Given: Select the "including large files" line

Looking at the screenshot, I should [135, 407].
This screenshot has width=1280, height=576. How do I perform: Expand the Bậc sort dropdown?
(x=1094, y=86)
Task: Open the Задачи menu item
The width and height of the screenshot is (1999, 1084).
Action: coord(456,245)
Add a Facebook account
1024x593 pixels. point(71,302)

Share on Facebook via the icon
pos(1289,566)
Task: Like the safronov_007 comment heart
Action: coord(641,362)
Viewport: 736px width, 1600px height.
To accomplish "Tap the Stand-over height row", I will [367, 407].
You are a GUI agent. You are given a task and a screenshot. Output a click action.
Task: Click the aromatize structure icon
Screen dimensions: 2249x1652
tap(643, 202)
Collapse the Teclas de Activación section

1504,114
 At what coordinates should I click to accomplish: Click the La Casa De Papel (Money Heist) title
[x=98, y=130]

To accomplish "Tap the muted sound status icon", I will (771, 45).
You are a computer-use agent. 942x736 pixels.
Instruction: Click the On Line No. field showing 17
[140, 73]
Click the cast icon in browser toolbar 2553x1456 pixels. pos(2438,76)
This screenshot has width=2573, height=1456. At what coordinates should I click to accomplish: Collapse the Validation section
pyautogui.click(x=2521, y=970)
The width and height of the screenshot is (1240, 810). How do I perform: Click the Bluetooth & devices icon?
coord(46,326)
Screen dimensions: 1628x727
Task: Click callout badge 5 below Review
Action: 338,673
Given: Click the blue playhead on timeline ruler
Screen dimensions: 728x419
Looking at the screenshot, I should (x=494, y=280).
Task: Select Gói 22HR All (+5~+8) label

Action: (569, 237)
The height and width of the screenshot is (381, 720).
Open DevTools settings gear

Exercise brief
Count the lines in the items above that contain the word "what", treating uppercase and lowercase as different, and give only the number.

Solution for this problem
2